## Selected extract
┄┄┄┄┄┄

Even the NGOs and aid organizations have something to gain from a continued war economy. Peter Marsden, author of Afghanistan: Aid, Armies and Empires, worked with British NGOs in Afghanistan from 1989 to 2005. His book describes the way in which the United States has provided money for its own NGOs instead of directing money to the Afghan government. This policy causes a flood of overpaid charity workers from all over the world, most of whom buy supplies from their own countries. Not only do they spend their money elsewhere, but these aid workers usually draw a salary as large as 150 to 300 times the average Afghan income, which sits around $200, per person, per year.
Though the United States constantly threatens and carries out drone strikes in Pakistan, the Obama Administration insists that it has goodwill towards Pakistan and that the U.S. economic and military presence in the country is intended to be mutually beneficial.
In its most recent National Security Strategy outline, the White House proposes to build cooperation with its international partners through "governance reform of the IMF and the World Bank." The administration also says it is renewing U.S. leadership in the IMF, leveraging its engagement and investments, to "strengthen the global economy" and "lift people out of poverty."

┄┄┄┄┄┄

## Data for analysis
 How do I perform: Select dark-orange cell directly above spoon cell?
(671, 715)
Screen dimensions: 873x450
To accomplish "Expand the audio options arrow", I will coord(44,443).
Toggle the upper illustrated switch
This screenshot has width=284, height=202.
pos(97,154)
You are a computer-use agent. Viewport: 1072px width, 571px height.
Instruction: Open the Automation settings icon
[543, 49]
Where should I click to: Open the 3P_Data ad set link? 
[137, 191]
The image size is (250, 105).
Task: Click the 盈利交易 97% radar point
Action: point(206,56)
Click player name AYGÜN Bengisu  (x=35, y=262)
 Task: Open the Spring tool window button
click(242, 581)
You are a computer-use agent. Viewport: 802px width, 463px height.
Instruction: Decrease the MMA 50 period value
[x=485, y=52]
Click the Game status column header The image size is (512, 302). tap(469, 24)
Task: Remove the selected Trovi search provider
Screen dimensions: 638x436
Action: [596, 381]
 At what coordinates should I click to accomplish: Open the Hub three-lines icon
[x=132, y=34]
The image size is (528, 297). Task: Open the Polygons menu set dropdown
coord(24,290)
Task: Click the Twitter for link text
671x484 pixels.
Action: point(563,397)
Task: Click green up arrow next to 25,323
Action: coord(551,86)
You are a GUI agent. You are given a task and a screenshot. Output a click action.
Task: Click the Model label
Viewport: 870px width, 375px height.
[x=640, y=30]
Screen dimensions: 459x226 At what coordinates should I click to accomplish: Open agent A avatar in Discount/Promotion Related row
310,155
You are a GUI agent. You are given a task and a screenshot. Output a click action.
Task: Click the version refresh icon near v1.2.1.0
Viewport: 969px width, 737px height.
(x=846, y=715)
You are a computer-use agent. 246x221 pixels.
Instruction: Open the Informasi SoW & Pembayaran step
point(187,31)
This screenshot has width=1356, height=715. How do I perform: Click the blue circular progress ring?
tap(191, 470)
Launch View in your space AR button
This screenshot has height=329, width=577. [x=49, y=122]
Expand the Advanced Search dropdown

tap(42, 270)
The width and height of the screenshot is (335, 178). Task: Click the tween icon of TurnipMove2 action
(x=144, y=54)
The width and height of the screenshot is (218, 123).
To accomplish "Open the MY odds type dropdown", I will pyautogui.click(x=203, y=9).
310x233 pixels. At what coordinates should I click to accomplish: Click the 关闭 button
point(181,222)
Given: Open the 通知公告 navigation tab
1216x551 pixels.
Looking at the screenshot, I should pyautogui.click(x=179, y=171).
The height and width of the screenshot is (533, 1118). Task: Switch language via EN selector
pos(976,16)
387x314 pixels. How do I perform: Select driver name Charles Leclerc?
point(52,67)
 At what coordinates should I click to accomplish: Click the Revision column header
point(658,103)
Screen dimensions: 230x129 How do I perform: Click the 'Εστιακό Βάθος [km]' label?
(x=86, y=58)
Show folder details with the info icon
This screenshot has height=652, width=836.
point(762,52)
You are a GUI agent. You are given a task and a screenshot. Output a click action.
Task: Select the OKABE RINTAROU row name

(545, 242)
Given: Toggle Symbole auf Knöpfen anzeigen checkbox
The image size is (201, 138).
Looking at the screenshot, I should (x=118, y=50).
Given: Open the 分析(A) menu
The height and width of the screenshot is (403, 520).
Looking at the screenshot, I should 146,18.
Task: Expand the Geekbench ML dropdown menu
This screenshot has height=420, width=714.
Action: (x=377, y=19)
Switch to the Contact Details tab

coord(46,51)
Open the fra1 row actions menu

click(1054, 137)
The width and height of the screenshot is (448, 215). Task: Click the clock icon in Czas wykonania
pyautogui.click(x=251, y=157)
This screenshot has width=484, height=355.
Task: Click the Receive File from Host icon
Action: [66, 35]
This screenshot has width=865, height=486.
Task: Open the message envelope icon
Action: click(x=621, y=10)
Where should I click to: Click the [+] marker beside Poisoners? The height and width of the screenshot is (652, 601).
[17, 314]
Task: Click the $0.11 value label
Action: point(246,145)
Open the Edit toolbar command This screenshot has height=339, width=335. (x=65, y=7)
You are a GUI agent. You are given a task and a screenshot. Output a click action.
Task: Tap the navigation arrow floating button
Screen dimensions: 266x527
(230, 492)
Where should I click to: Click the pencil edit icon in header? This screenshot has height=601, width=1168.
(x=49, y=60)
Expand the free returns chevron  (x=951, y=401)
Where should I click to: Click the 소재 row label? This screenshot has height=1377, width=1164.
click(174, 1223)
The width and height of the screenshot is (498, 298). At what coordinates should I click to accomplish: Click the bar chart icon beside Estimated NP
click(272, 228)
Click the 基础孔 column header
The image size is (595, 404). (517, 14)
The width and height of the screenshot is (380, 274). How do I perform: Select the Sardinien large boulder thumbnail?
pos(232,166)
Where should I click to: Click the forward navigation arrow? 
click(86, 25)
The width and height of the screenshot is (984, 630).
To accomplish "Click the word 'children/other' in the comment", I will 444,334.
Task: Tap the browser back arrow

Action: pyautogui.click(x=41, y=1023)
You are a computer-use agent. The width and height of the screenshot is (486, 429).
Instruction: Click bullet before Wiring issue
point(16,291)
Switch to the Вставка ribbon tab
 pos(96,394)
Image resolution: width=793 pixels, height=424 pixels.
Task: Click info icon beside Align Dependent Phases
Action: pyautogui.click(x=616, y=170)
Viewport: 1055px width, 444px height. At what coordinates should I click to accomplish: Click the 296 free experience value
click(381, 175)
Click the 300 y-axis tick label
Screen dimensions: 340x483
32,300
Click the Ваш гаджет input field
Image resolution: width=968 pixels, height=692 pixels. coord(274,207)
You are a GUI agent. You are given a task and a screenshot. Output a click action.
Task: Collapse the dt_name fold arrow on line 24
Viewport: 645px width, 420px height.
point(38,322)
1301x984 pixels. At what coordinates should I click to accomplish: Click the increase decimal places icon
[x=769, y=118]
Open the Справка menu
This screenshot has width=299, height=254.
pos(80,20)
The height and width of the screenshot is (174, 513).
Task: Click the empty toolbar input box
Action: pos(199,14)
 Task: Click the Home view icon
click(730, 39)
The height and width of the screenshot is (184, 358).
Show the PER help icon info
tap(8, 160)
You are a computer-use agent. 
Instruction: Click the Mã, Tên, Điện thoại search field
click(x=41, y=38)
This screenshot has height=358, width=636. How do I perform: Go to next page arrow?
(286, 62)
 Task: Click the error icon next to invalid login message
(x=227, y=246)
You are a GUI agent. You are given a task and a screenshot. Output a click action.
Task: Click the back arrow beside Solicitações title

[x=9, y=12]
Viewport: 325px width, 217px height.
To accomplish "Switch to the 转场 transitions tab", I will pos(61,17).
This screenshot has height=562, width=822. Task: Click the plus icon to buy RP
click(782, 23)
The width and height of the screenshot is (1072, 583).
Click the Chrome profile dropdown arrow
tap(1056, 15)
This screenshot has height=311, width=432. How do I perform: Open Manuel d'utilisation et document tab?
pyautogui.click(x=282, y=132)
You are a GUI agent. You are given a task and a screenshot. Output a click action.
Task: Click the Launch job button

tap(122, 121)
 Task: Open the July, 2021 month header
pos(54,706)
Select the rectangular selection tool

┄┄┄┄┄┄

## What to work on
(A) In the passage on U.S. aid and foreign policy, give the text between "Even the NGOs" and "person, per year.", inclusive, with "NGOs" swapped for "nonprofits".
(B) Write the next part of the passage on U.S. aid and foreign policy, picking up after its final sentence.

## Task-by-task outputs
(A)
Even the nonprofits and aid organizations have something to gain from a continued war economy. Peter Marsden, author of Afghanistan: Aid, Armies and Empires, worked with British nonprofits in Afghanistan from 1989 to 2005. His book describes the way in which the United States has provided money for its own nonprofits instead of directing money to the Afghan government. This policy causes a flood of overpaid charity workers from all over the world, most of whom buy supplies from their own countries. Not only do they spend their money elsewhere, but these aid workers usually draw a salary as large as 150 to 300 times the average Afghan income, which sits around $200, per person, per year.

(B)
This rhetoric falls short of reality in Pakistan where the IMF, under U.S. leadership, is pushing through an aid package of US$ 7.27 billion for the Pakistani economy. On the surface, $7.27 billion dollars sounds quite generous, but the deal will subordinate Pakistan to U.S. military and strategic interests and comes with another string attached, the Value Added Tax (VAT). Quite contrary to "lifting people out of poverty," the VAT amounts to an additional 15% sales tax on Pakistani products throughout every step of production. Practically, it amounts to a tax on the poor in a country that already has 60 million persons living below the poverty line and inflation reaching 40%. There have been demonstrations against the VAT and U.S. interference in Pakistan nearly every day throughout the past month that we have been in the country.
There is no simple answer or brilliant conspiracy theory that sums up exactly why the United States is at war in Afghanistan and Pakistan. War profiteering, energy resources, the Trans-Afghan pipeline, strategic geo-political positioning and even the narcotics trade may all play a part. But whatever the case, it is clear that the people of Afghanistan and Pakistan have become a football to be kicked about by the powerful players in world politics. If the United States truly wants to move away from this sort of selfish strategy and be appreciated as a genuine partner in the region, it should move towards an approach that values the lives and input of those most vulnerable in Afghan and Pakistani society.